Spark: Validate Z-order rewrite does not conflict with internal ICEZVALUE column name by YanivZalach · Pull Request #15706 · apache/iceberg

YanivZalach · 2026-03-20T21:38:19Z

Tables with a column named ICEZVALUE fail with a misleading error during
Z-order rewrite because SparkZOrderFileRewriteRunner internally uses a
column with that name.

Adds an early Preconditions.checkArgument in SparkZOrderFileRewriteRunner
before any DataFrame operation, throwing a clear exception
if the table schema already contains a column named ICEZVALUE.

Closes #15708

…ALUE column name

spark/v3.4/spark/src/test/java/org/apache/iceberg/spark/actions/TestRewriteDataFilesAction.java

wypoon · 2026-03-21T01:15:35Z

I think that it would be better to use a configurable column name than a hardcoded "ICEZVALUE" in SparkZOrderFileRewriteRunner.
We could add an option to https://iceberg.apache.org/docs/latest/spark-procedures/#options-for-sort-strategy-with-zorder-sort_order, for example, for configuring this column name. What do you think, @RussellSpitzer?
We should still throw the error as proposed here if the column coincides with an existing column in the table.

wypoon · 2026-03-21T01:20:11Z

For ease of review, it is better to make the changes only to the latest supported version of Spark, and then backport the changes to earlier versions once the PR is merged.

RussellSpitzer · 2026-03-21T02:30:53Z

I think that it would be better to use a configurable column name than a hardcoded "ICEZVALUE" in SparkZOrderFileRewriteRunner.

We could add an option to https://iceberg.apache.org/docs/latest/spark-procedures/#options-for-sort-strategy-with-zorder-sort_order, for example, for configuring this column name. What do you think, @RussellSpitzer?

We should still throw the error as proposed here if the column coincides with an existing column in the table.

I really don't think we need customization here, is this really that likely to be conflicting?

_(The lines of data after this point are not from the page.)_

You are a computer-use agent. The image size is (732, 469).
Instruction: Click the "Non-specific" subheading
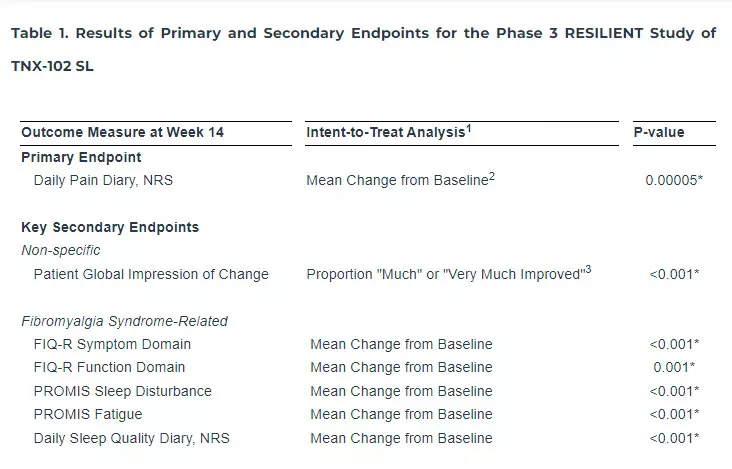[61, 250]
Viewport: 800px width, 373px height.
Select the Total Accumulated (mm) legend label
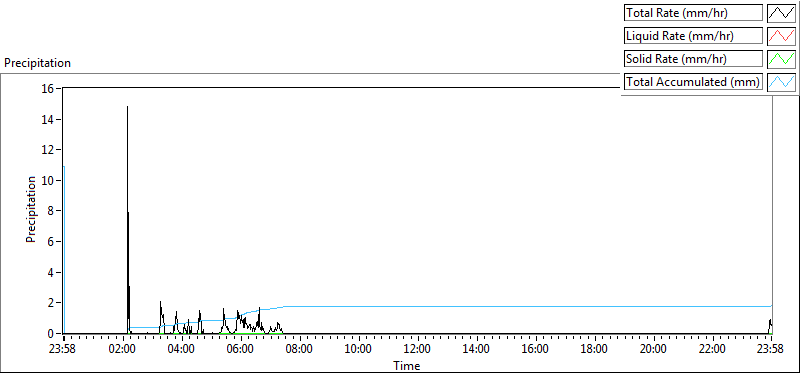pos(693,82)
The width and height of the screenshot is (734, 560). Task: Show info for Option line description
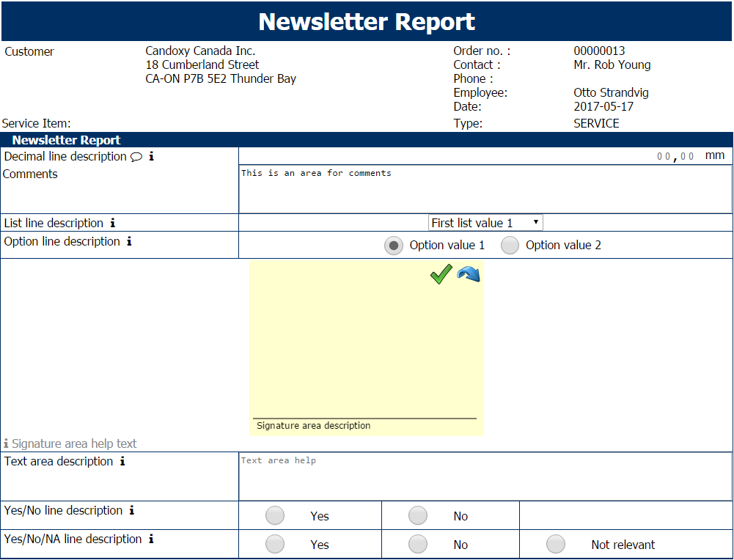pos(129,242)
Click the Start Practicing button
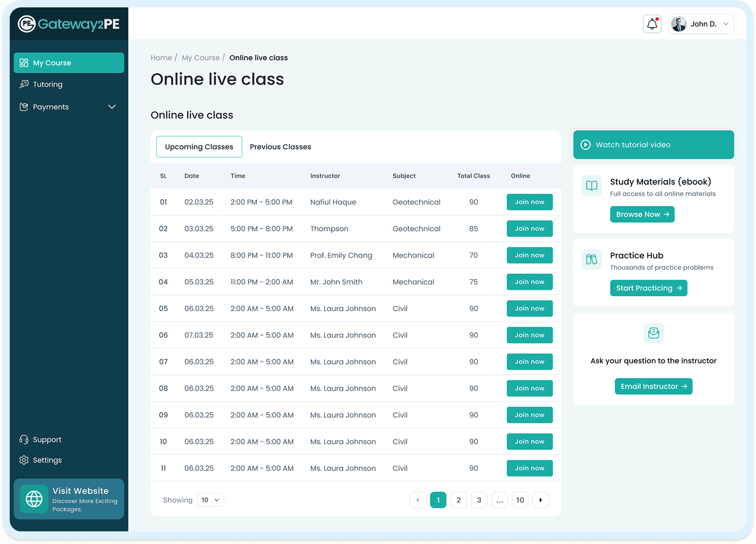Image resolution: width=756 pixels, height=544 pixels. [x=648, y=288]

If we are really worried I would just randomly change the name if the column exists. My hesitation on all of this is that it doesn't seem like a very likely situation so while it is true it could happen is it worth adding code for the very rare chance it does?

So in terms of solutions I would consider

Randomly assign the column name (gen_zorder_xx) where if for some reason that exists we randomize the xx to something else
Just fail if the chosen column name is already in use
Let users customize it

The order here is

No user intervention needed, we hide the problem
We expose that it's a problem
We expose it's a problem and have to support a custom new parameter just for this special case

For all of these we still have the question of, "is it really worth adding more code to the project to avoid this"

YanivZalach · 2026-03-21T09:27:08Z

I agree that option 2 (fail with a clear error) is the right tradeoff here.
The name ICEZVALUE is unlikely to conflict in practice, but when it does,
the current behavior is silent data modification, followed by a completely
misleading error that gives the user no indication of what went wrong or how
to fix it, and when a rewrite did not happen because of the thresholds, no error at all.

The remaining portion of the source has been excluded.